Exercise aim -
Copy out, word for word, the lines of the items below, starting with the line that contains "You are a GUI" and ending with the line that contains "point(22,23)", both included.

Extracted information -
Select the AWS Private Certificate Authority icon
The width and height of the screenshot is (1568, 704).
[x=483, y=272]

---

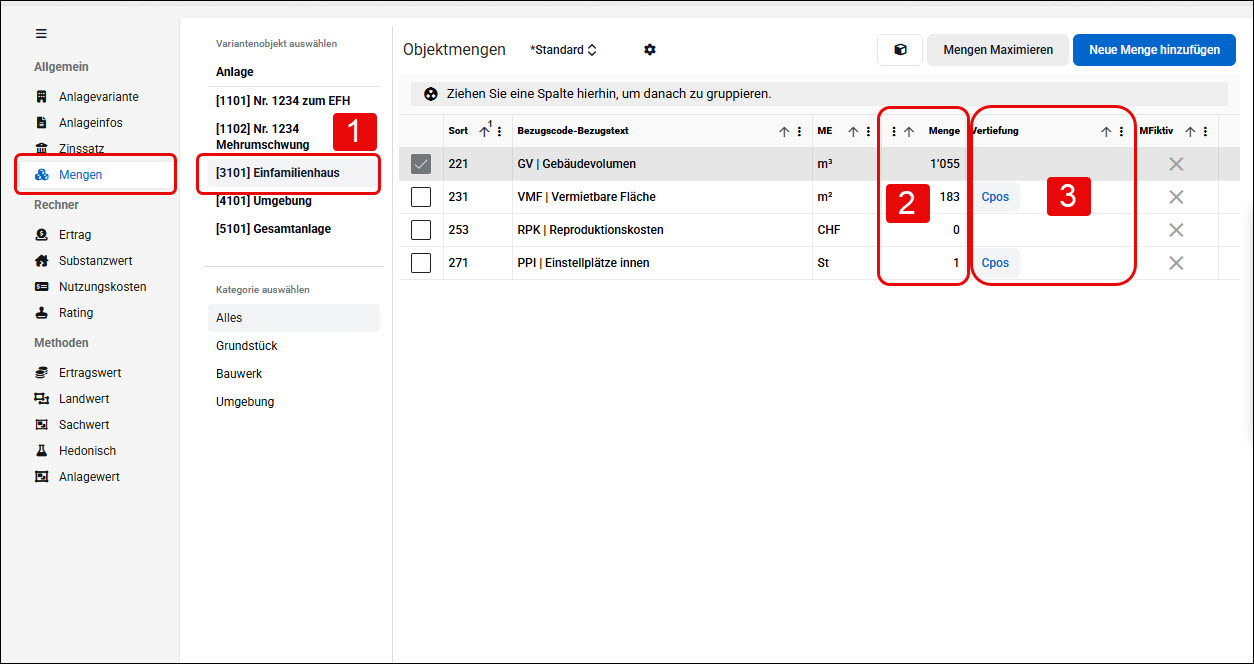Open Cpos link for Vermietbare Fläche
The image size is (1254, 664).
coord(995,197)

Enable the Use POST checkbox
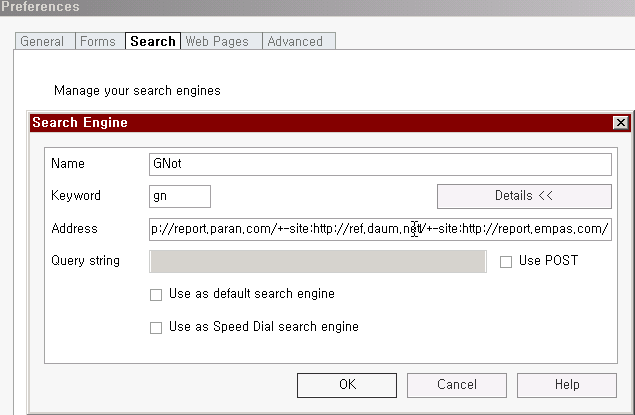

...

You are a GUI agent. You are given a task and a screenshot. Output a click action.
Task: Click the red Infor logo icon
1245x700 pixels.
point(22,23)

Worked solution -
You are a GUI agent. You are given a task and a screenshot. Output a click action.
Task: Click the red Infor logo icon
1245x700 pixels.
point(22,23)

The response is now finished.